Exercise directions » Your output must match the records below character for character.

Dataset content »
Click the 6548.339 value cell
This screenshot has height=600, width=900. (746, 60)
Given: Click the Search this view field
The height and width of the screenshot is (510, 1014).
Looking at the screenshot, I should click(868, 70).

Written solution »
Click the 6548.339 value cell
This screenshot has height=600, width=900. (746, 60)
Given: Click the Search this view field
The height and width of the screenshot is (510, 1014).
Looking at the screenshot, I should click(868, 70).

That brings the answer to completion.